### Task objective
In the entries below, find the line with "Add a comparison with the plus button" and the line with "Click the Manage". Print those two and everything between them exactly, and nothing else.

### Data supplied
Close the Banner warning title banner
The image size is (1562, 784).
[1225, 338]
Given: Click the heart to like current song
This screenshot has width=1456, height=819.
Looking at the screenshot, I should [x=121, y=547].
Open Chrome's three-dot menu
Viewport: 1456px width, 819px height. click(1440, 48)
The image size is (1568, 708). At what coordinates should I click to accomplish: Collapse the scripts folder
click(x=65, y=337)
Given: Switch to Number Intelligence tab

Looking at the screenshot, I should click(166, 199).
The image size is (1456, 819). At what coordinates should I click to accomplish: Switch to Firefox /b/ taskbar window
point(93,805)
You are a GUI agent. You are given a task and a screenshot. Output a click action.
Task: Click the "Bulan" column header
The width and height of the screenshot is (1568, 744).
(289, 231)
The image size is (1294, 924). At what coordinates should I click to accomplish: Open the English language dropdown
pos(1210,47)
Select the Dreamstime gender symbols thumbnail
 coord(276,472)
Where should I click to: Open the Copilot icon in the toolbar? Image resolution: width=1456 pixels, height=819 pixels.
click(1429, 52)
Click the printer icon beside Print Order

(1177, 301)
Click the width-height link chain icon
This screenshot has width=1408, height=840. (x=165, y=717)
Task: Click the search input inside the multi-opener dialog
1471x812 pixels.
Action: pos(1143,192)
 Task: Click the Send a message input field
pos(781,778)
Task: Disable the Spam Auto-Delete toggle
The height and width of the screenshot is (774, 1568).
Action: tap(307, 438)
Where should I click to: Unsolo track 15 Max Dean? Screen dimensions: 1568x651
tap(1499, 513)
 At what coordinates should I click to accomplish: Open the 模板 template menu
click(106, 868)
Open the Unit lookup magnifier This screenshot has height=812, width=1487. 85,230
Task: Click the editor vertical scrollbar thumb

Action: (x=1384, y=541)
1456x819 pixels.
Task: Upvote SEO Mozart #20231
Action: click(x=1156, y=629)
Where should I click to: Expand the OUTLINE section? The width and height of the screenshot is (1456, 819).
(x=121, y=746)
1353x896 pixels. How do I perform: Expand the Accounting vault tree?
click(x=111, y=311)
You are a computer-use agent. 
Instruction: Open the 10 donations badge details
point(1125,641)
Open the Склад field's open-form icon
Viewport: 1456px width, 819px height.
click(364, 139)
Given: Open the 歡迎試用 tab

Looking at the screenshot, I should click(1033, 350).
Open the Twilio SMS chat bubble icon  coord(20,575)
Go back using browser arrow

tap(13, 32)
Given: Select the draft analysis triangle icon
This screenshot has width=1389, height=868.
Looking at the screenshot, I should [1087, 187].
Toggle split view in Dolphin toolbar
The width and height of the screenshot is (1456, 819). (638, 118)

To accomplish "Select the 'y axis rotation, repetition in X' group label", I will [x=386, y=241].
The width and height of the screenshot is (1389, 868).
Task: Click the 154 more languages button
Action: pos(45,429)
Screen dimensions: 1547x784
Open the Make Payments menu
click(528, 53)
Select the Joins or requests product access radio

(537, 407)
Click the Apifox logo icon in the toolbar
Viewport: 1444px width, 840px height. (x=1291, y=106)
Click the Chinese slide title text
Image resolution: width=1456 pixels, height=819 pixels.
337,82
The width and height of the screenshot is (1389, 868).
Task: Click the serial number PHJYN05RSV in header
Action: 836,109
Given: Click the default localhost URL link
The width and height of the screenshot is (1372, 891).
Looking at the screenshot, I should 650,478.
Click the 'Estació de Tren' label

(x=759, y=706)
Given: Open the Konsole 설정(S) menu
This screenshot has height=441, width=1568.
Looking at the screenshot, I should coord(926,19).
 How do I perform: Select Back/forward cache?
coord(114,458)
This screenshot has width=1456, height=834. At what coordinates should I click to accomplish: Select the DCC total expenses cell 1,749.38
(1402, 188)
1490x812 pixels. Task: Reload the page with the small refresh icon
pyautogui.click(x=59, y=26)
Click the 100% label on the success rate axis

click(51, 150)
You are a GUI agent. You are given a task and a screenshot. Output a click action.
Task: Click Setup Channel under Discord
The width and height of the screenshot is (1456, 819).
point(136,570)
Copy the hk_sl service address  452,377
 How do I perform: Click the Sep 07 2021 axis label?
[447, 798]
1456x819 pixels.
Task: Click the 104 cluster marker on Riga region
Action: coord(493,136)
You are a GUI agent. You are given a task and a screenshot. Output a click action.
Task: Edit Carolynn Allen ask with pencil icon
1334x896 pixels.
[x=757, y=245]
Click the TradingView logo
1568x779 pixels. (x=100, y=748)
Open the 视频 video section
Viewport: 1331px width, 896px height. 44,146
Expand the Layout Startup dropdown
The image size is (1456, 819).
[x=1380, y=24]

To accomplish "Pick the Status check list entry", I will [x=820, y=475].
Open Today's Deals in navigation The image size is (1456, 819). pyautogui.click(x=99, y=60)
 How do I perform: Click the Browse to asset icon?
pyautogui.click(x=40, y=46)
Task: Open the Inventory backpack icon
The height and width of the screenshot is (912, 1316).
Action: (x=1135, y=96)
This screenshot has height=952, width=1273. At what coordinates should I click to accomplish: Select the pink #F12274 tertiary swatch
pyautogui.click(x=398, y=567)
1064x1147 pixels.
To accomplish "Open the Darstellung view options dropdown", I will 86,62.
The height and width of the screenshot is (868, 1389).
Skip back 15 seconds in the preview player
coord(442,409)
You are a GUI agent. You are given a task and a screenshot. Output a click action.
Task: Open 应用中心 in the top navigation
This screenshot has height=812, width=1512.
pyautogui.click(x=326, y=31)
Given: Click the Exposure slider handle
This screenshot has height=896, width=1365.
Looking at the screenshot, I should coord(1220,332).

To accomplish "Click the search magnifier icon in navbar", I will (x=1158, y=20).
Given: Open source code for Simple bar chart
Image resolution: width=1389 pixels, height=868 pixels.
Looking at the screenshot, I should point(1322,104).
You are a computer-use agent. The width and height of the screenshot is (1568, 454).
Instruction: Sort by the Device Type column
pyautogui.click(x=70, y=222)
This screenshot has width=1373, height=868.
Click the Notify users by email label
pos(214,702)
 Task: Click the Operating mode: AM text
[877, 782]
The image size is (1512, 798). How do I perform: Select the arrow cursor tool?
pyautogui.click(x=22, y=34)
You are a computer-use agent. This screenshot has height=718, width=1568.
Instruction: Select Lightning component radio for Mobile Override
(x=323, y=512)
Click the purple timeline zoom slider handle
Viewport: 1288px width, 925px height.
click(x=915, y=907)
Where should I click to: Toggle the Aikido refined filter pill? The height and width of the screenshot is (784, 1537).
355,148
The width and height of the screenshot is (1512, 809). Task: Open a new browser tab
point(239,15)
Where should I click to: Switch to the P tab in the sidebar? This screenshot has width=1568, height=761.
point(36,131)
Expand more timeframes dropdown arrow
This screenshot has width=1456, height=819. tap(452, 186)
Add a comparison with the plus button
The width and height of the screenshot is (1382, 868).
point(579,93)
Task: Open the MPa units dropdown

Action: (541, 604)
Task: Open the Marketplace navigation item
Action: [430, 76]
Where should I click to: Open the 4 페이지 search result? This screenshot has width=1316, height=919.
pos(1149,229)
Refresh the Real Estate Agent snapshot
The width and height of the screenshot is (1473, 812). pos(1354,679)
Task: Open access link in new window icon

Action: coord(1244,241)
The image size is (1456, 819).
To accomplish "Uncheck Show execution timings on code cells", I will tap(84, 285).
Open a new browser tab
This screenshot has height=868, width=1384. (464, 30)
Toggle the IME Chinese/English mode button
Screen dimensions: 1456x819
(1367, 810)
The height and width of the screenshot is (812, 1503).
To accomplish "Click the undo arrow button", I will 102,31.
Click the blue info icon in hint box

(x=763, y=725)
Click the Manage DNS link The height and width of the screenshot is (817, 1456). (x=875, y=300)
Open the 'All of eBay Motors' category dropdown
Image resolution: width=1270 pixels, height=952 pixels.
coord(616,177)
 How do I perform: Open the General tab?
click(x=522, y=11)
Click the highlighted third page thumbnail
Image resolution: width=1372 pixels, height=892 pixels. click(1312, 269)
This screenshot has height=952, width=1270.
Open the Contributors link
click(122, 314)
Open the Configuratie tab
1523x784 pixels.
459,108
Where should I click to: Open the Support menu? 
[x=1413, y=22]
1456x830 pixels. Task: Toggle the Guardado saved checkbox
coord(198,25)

### Response area
Add a comparison with the plus button
The width and height of the screenshot is (1382, 868).
point(579,93)
Task: Open the MPa units dropdown

Action: (541, 604)
Task: Open the Marketplace navigation item
Action: [430, 76]
Where should I click to: Open the 4 페이지 search result? This screenshot has width=1316, height=919.
pos(1149,229)
Refresh the Real Estate Agent snapshot
The width and height of the screenshot is (1473, 812). pos(1354,679)
Task: Open access link in new window icon

Action: coord(1244,241)
The image size is (1456, 819).
To accomplish "Uncheck Show execution timings on code cells", I will tap(84, 285).
Open a new browser tab
This screenshot has height=868, width=1384. (464, 30)
Toggle the IME Chinese/English mode button
Screen dimensions: 1456x819
(1367, 810)
The height and width of the screenshot is (812, 1503).
To accomplish "Click the undo arrow button", I will 102,31.
Click the blue info icon in hint box

(x=763, y=725)
Click the Manage DNS link The height and width of the screenshot is (817, 1456). (x=875, y=300)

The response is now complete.